►

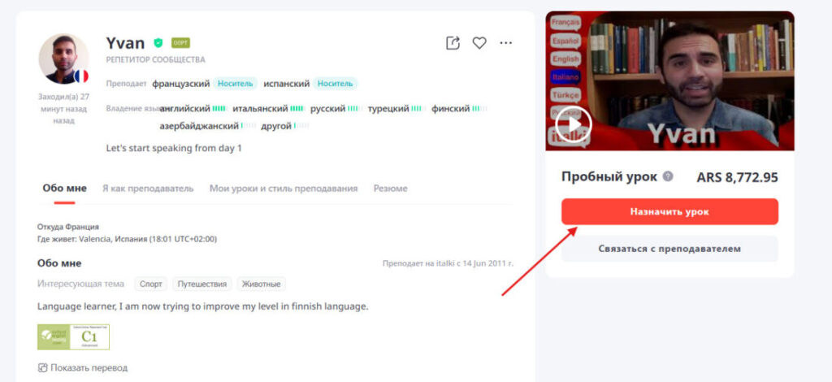
Task: Click the trial lesson help question icon
Action: tap(668, 176)
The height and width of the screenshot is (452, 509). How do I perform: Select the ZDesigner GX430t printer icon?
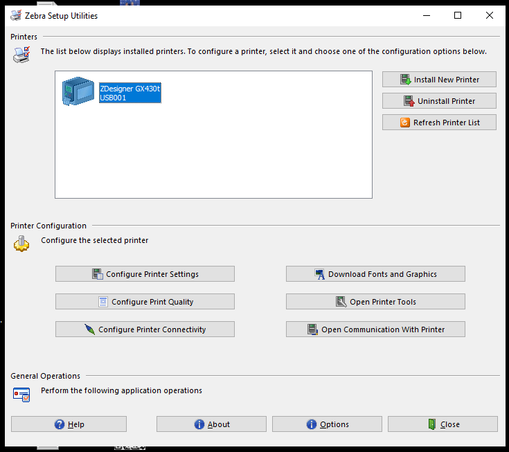77,91
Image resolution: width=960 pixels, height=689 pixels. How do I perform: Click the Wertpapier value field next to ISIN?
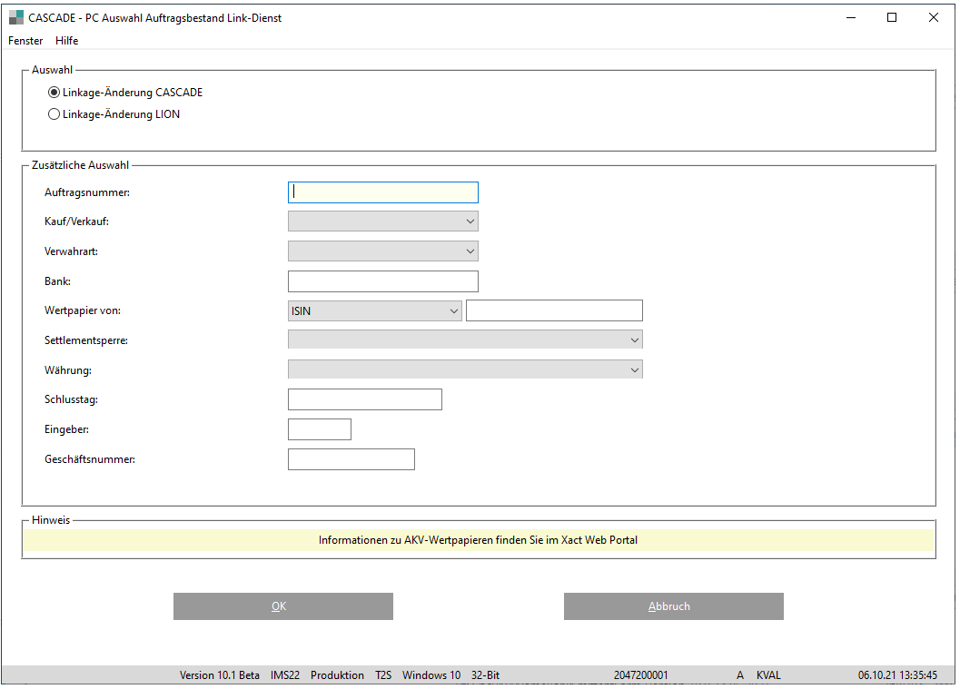point(554,311)
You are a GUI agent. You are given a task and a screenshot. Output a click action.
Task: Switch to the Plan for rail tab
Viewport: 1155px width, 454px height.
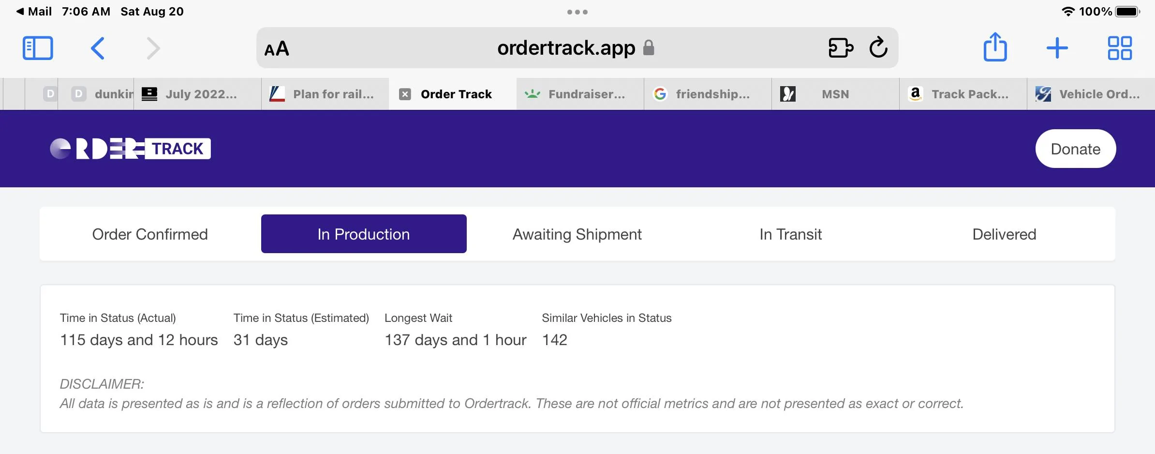pyautogui.click(x=325, y=94)
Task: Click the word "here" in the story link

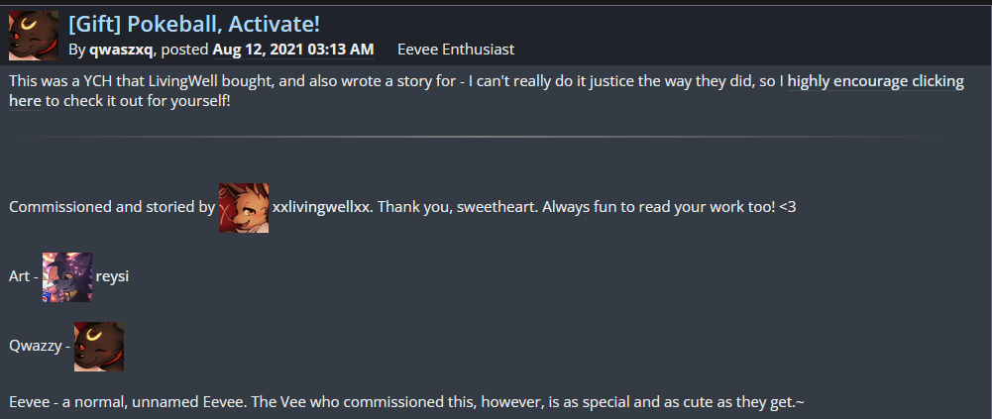Action: tap(25, 101)
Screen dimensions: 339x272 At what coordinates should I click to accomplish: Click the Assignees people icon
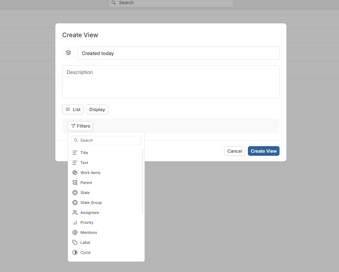click(x=75, y=213)

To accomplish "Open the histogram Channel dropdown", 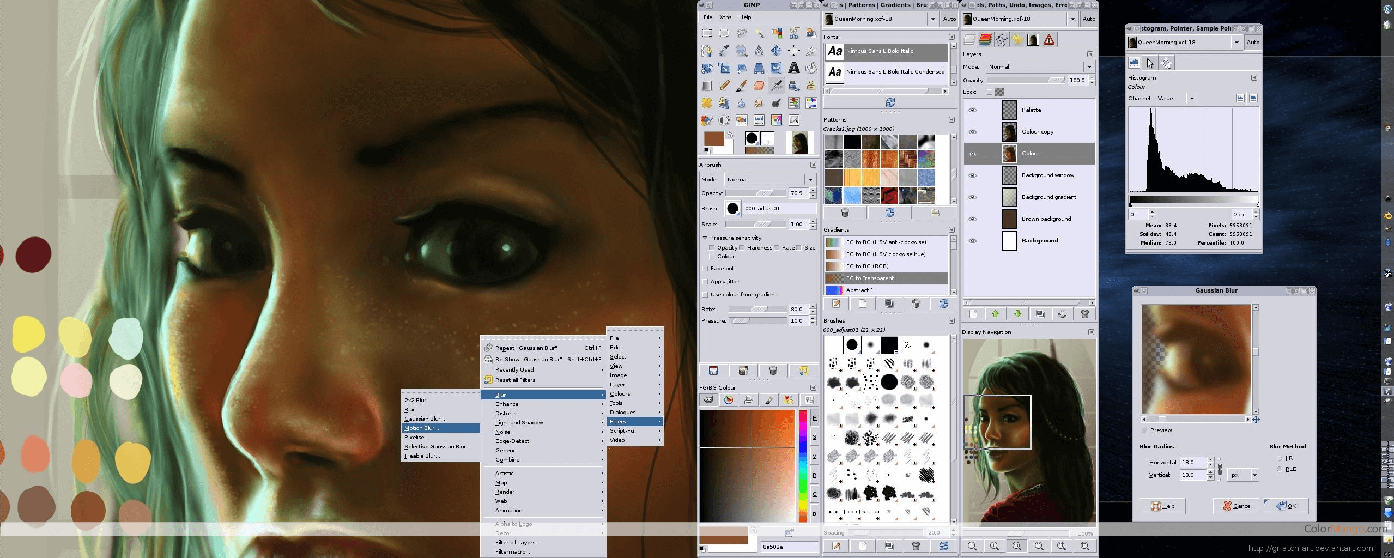I will (1177, 99).
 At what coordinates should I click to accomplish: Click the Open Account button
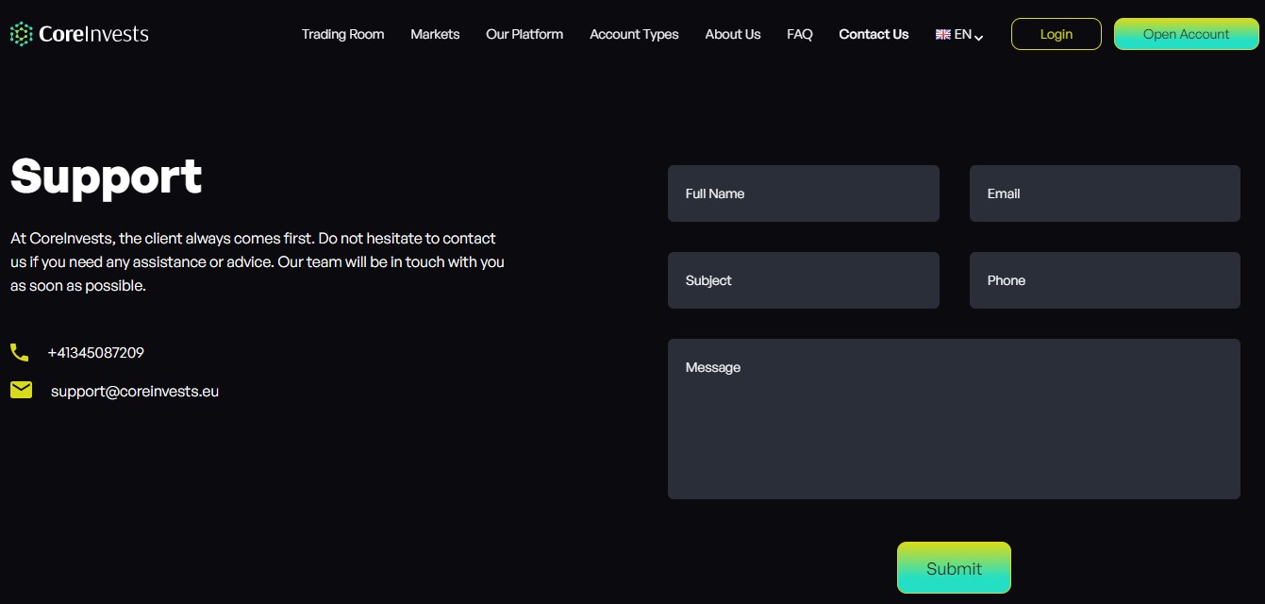coord(1186,34)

◄

- _What you should do_
Pictures stay out of this copy. Retype exactly the lines from the one with "At what coordinates should I click to accomplish: Click the Open" through the last line of the data, both ends included, and nothing more.

- _Response area_
 At what coordinates should I click to accomplish: Click the Open Account button
coord(1186,34)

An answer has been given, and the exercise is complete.